By Jena Brooker
Will it work?
To help Michigan reach its goal of carbon neutrality by 2050, Governor Gretchen Whitmer announced last month that the state will construct the nation’s first wireless electric vehicle charging road — a one-mile stretch in the Metro Detroit area.
“Michigan was home to the first mile of paved road, and now we’re paving the way for the roads of tomorrow,” Whitmer said in a press release, “with innovative infrastructure that will support the economy and the environment.”
A wireless EV road works like this: As a car drives over it, the vehicle’s battery is charged by pads or coils built under the surface of the street using magnetic induction. It doesn’t give the car a full charge, but it helps add some additional mileage to a vehicle before its next complete powering up.
The project is still in the very early stages: The Michigan Department of Transportation began accepting proposals for the project on September 28. Until one is selected, it’s unknown exactly where the road will be, what it will look like, the precise cost, or how soon it could be operational. But some are questioning whether the project is worth it. Is it the best use of funds in a state with poor transit and crumbling infrastructure? And how will it even work, particularly in a place with harsh weather extremes like the Midwest?
“It’s just not feasible or economically viable,” said Chris Mi, chair of the electrical and computer engineering department at San Diego State University who is an expert on electric vehicle charging. A one-mile demonstration is doable, he told Grist, but at the larger scale there are several practical and economic barriers.
Making new cars compatible with a wireless charging road tacks on thousands of dollars to the cost of a vehicle. “You have to build a receiver that is capable of receiving that kind of power,” Mi said, a price tag that could be high enough that no one would buy the car. Current electric vehicles would not be able to utilize the new road without purchasing an after-market receiver.
“We are encouraged by the state’s enthusiasm for electrification and look forward to continuing to work with the state as this project progresses,” Daniel Flores, a spokesperson for General Motors told Grist. “But it’s too early to comment on details that are still in development.”
Mi also estimated that a driver would gain just seven to 10 miles of charge from driving 60 miles per hour on the one-mile road, assuming a charge rate of 120 kilowatts per hour. It has yet to be decided, however, what rate the new Metro Detroit road will charge — it could be lower than the engineer’s estimate.

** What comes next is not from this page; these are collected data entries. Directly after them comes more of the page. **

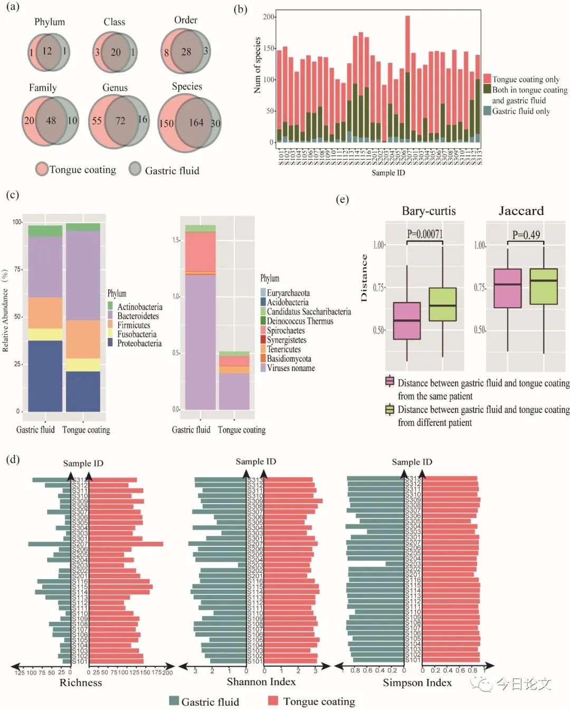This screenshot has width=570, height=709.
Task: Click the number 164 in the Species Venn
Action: (x=196, y=122)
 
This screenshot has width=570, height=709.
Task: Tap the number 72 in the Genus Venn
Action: (x=120, y=120)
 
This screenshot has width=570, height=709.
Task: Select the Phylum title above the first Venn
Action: (x=50, y=22)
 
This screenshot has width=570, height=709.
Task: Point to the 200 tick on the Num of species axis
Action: (x=269, y=17)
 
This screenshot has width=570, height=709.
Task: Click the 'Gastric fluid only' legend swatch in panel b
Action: (x=487, y=111)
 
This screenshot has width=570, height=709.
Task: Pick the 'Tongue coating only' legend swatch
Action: (x=487, y=79)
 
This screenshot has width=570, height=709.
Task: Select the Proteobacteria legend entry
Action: (x=139, y=343)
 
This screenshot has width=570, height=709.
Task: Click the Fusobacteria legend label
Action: (x=137, y=334)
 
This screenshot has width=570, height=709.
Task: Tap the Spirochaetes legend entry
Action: (x=286, y=330)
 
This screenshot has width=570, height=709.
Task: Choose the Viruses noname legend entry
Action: (x=290, y=368)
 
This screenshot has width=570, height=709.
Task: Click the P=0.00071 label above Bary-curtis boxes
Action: (x=425, y=234)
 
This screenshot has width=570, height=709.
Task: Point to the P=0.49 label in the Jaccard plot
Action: (x=526, y=235)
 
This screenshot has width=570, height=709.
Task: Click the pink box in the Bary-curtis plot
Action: (x=407, y=320)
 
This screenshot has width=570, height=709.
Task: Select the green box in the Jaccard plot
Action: (x=544, y=286)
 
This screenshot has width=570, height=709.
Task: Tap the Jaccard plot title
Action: (x=521, y=211)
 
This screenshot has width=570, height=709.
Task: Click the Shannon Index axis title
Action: (x=261, y=682)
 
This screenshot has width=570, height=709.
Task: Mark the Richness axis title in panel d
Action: (x=81, y=683)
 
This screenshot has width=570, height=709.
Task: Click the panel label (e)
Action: (x=343, y=200)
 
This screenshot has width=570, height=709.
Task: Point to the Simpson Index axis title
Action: (x=417, y=683)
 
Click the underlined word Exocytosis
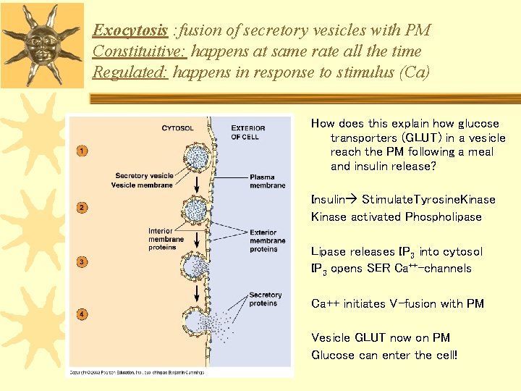tap(130, 30)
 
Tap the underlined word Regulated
tap(130, 72)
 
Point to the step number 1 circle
tap(82, 151)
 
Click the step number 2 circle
tap(82, 209)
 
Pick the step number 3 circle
tap(82, 261)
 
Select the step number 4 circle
tap(82, 314)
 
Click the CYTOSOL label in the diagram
tap(177, 128)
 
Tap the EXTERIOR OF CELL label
tap(248, 133)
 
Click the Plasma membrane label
tap(267, 181)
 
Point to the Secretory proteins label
tap(265, 299)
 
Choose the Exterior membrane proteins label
tap(267, 241)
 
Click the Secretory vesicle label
tap(144, 175)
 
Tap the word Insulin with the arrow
tap(330, 198)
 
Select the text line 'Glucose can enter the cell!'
tap(384, 355)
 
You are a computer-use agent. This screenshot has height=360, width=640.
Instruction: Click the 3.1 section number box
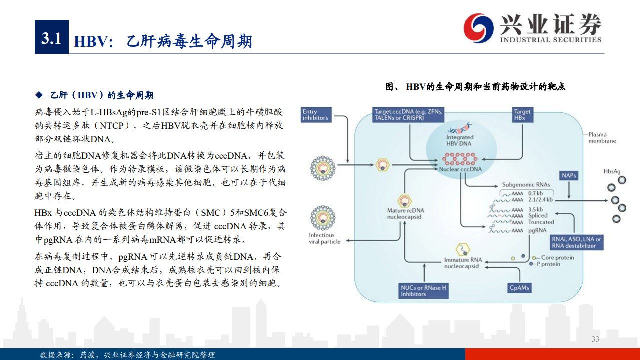pyautogui.click(x=52, y=37)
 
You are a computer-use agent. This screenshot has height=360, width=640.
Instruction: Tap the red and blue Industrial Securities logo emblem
pyautogui.click(x=478, y=28)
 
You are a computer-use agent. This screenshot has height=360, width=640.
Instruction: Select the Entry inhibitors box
pyautogui.click(x=316, y=115)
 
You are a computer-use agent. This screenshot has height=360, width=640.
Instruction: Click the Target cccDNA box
pyautogui.click(x=408, y=115)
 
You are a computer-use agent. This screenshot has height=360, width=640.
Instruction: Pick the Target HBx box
pyautogui.click(x=522, y=115)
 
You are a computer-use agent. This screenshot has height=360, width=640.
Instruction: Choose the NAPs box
pyautogui.click(x=569, y=176)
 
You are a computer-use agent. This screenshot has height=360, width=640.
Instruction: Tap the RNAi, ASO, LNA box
pyautogui.click(x=576, y=242)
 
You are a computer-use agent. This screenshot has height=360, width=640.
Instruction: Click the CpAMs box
pyautogui.click(x=520, y=288)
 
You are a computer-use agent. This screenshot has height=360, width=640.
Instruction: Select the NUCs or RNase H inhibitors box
pyautogui.click(x=424, y=291)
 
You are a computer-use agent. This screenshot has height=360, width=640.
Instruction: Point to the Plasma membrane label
pyautogui.click(x=602, y=138)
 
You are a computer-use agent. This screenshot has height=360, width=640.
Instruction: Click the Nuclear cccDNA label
pyautogui.click(x=460, y=170)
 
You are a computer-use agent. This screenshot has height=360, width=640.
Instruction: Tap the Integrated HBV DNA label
pyautogui.click(x=460, y=140)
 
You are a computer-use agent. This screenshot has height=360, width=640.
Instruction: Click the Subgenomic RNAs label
pyautogui.click(x=526, y=185)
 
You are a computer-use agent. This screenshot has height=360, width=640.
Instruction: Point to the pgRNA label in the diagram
pyautogui.click(x=538, y=230)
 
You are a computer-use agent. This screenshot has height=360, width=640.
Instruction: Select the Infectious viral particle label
pyautogui.click(x=325, y=238)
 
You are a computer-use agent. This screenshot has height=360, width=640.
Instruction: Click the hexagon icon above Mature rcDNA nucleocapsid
pyautogui.click(x=404, y=201)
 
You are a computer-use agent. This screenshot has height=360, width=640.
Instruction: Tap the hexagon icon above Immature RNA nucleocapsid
pyautogui.click(x=463, y=250)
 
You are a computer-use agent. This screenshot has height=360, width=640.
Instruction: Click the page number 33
pyautogui.click(x=596, y=340)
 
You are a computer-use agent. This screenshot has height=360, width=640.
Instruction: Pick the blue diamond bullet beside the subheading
pyautogui.click(x=39, y=96)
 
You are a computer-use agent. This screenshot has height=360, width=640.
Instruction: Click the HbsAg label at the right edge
pyautogui.click(x=612, y=172)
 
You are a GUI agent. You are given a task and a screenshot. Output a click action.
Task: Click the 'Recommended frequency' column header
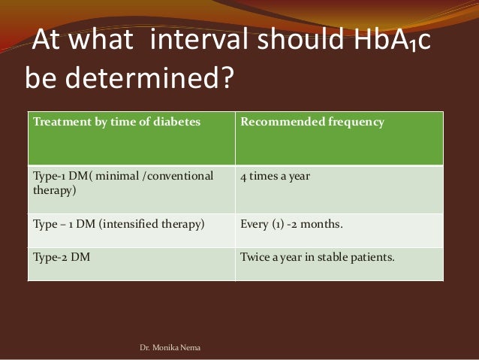coord(312,122)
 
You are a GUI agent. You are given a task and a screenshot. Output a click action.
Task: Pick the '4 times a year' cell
coord(276,177)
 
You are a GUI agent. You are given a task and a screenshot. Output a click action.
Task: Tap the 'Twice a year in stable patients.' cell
coord(316,256)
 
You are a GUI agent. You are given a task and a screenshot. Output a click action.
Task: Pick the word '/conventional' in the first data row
coord(177,177)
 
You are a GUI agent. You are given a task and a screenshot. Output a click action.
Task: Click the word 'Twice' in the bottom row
coord(253,256)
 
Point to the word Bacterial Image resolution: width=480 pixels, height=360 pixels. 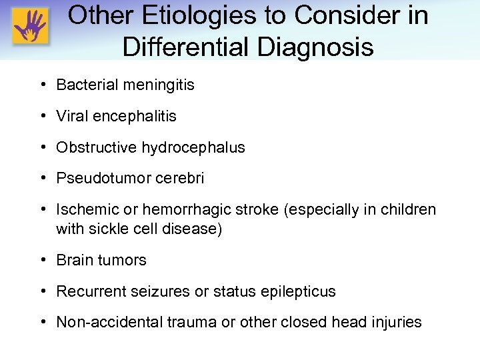[x=83, y=85]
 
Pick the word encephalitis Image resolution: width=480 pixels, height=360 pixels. [x=135, y=116]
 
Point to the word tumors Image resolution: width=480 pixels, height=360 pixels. [x=123, y=260]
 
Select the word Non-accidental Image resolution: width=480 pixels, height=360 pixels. [x=105, y=323]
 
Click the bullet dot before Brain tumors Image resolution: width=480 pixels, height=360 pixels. [x=43, y=260]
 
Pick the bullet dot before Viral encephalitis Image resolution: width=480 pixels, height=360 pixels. [x=43, y=116]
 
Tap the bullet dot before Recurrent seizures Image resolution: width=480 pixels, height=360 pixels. [x=43, y=291]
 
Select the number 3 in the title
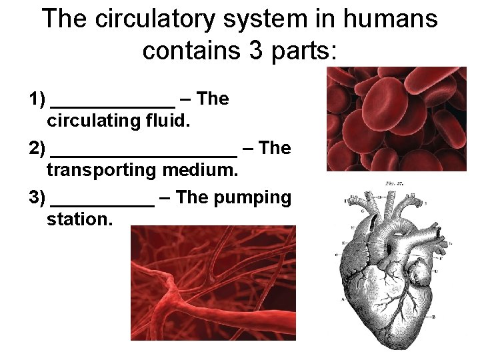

Weather is another major issue. “Michigan in the winter gets potholes all over the place, which means any of the wireless transmission systems you buried down in the road will be damaged in a couple of years,” Mi, told Grist, having researched wireless charging at the University of Michigan for several years.
According to the Michigan Department of Transportation, $1.9 million has been allocated for the new wireless charging road. A similar project built in Sweden in 2018, the world’s first, cost $2.4 million.
That’s a good chunk of money in a state that ranks 36 for transportation quality out of all U.S. states, according to an analysis by U.S. News. Some transportation advocates argue that it might make more sense to direct funds into improving Michigan’s current public transit systems instead. Using buses, light rail, and subways can result in a 30 percent reduction of carbon emissions for a two-person household. But, in Michigan, it’s hard to use the transit that already exists.
Until 2017, Detroit was the largest metropolis in the U.S. without surface rail transit. Since its completion a few years ago, the new system’s been wrought with issues, from extreme delays to slow speed to being shut down for much of the COVID-19 pandemic. Detroit’s bus system struggles too, and has gotten worse during COVID. Over the past year and a half, the city’s bus system has reduced routes and hours, increased regular wait times, had delays up to three hours, and in some cases the buses never come at all.
In Detroit, 92 percent of public transit riders are of color. For these riders, unreliable transit threatens their ability to keep jobs, attend appointments, get groceries, and pick up kids.
“It’s an equity issue,” said David Gifford, who created a guide to transit in Detroit and is on the board of Transportation Riders United, a local advocacy group. He told Grist that while Michigan subsidizes automakers and electric vehicle programs, it tells bus riders they have to pay for improved service themselves. “It’s very unfair, the way we fund our transportation,” he said.
Mi told Grist it would make more sense to build wireless charging stations at bus stops. The bus would stop for a few minutes, charge up, and go on its way. With such a system, the city’s buses would be cheaper too, because their batteries wouldn’t need to be as big. Or, Mi said, Michigan could try wireless roads at rest stops along the highway.
Todd Scott is a member of the Council on Climate Solutions for the State of Michigan, a group that advises Governor Whitmer on reducing greenhouse gas emissions and transitioning toward a carbon neutral economy. In the work he’s done with the Council, he told Grist he’s seen a “strong bias towards just producing more electric vehicles versus actually reducing carbon emissions.”
“There’s an unwillingness to even accept our responsibility for the situation that we’re in today,” he said. “It’s almost as if the climate crisis is seen as an economic opportunity for Michigan to make and sell more stuff, rather than a climate crisis that we need to deal with.”